Cientistas sonham há séculos em usar órgãos de animais para tratar humanos doentes. Nos últimos anos, esses esforços começaram a dar frutos: pesquisadores iniciaram transplantes de corações e rins de porcos geneticamente modificados em pacientes, com diferentes graus de sucesso.
Mas os pulmões são notoriamente difíceis de transplantar e as taxas de mortalidade são altas. No primeiro procedimento desse tipo, cientistas chineses relataram na segunda-feira o transplante de um pulmão de porco em um homem com morte cerebral.
O órgão sofreu danos após ser transplantado, mas funcionou em certo grau, disseram cientistas da Universidade Médica de Guangzhou na revista Nature Medicine. O órgão foi removido após nove dias.
Cientistas americanos consideraram o procedimento empolgante, mas pediram cautela.
“É muito promissor e um ótimo primeiro passo, mas há muito mais trabalho a fazer para tornar isso viável”, diz Stephanie Chang, professora associada de cirurgia cardiotorácica na Escola de Medicina Grossman da Universidade de Nova York e diretora cirúrgica do programa de transplante de pulmão.
“Se houver uma maneira de realmente obter órgãos de animais e fazê-los funcionar de formas geneticamente modificadas, isso seria muito empolgante”, diz ela.
Enquanto a diálise pode ajudar pessoas com insuficiência renal, “não há muito que possa substituir seus pulmões”, acrescenta Chang.
Apenas nos Estados Unidos, milhões sofrem de doenças pulmonares graves e potencialmente fatais, incluindo condições crônicas causadas pela Covid-19. No entanto, há uma escassez extrema de pulmões humanos disponíveis para transplante.
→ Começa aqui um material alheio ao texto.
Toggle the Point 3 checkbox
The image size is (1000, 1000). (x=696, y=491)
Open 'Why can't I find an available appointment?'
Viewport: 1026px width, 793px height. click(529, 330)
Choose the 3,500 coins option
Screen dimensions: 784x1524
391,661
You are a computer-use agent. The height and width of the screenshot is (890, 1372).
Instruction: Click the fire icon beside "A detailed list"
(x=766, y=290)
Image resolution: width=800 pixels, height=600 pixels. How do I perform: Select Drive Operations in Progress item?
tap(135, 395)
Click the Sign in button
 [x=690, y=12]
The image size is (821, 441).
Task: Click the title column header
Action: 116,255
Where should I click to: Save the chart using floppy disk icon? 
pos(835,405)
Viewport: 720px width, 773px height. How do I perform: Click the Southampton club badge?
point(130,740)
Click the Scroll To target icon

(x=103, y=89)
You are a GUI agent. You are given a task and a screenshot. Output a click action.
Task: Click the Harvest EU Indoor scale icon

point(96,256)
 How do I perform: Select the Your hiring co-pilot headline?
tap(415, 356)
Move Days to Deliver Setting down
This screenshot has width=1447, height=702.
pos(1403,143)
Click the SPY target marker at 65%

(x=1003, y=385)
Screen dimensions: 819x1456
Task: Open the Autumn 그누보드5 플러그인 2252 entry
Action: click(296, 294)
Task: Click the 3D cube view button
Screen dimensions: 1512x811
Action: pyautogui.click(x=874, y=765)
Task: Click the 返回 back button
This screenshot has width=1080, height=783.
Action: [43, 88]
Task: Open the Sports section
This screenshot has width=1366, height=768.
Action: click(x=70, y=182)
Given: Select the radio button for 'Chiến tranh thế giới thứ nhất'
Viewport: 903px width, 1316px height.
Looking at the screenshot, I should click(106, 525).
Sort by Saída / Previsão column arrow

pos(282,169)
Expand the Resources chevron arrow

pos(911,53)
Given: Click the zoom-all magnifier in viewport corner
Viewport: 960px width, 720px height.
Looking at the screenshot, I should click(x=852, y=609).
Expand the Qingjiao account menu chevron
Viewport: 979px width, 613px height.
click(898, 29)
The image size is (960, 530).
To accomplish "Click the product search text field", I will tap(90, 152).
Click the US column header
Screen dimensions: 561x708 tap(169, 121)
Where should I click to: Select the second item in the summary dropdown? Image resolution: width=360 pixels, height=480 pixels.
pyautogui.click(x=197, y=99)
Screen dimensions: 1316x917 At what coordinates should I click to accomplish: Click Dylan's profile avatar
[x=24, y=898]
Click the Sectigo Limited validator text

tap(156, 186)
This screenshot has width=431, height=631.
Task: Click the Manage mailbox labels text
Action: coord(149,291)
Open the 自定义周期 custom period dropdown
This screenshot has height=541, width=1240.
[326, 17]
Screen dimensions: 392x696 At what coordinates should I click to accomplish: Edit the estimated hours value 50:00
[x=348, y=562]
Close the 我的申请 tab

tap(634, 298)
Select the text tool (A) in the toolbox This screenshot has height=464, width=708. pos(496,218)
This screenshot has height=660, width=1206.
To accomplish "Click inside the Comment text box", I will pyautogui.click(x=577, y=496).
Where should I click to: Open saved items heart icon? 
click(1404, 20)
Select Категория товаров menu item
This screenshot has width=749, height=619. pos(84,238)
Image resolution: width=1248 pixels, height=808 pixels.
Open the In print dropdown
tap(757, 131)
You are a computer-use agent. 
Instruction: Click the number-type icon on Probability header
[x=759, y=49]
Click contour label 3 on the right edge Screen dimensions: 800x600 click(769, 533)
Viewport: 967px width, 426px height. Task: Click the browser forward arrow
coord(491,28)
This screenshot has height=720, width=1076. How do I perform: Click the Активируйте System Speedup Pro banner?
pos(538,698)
Muitos órgãos doadores, danificados por uma vida inteira de exposição ambiental, simplesmente não estão em condições boas o suficiente para transplante.
Os cientistas chineses transplantaram o pulmão esquerdo de um porco que havia passado por seis edições genéticas em um homem de 39 anos com morte cerebral. Como o procedimento manteve seu pulmão direito funcional no lugar, o experimento não provou que o pulmão transplantado poderia sustentar a vida por conta própria, observaram os críticos.
“É impressionante, mas não responde à pergunta: esse pulmão está funcionando?”, diz Richard N. Pierson, professor de cirurgia na Escola de Medicina de Harvard e no Instituto de Pesquisa Massachusetts General, que realizou extensa pesquisa sobre transplantes de coração de porco.
A equipe de pesquisa poderia ter bloqueado o fluxo sanguíneo para o pulmão direito a fim de avaliar quão bem o transplante estava funcionando, disse ele, mas não o fizeram. “Eles mostraram que um pulmão de porco pode ser costurado em um ser humano e mostraram o que acontece”, disse ele. “Mas uma oportunidade foi perdida neste experimento.”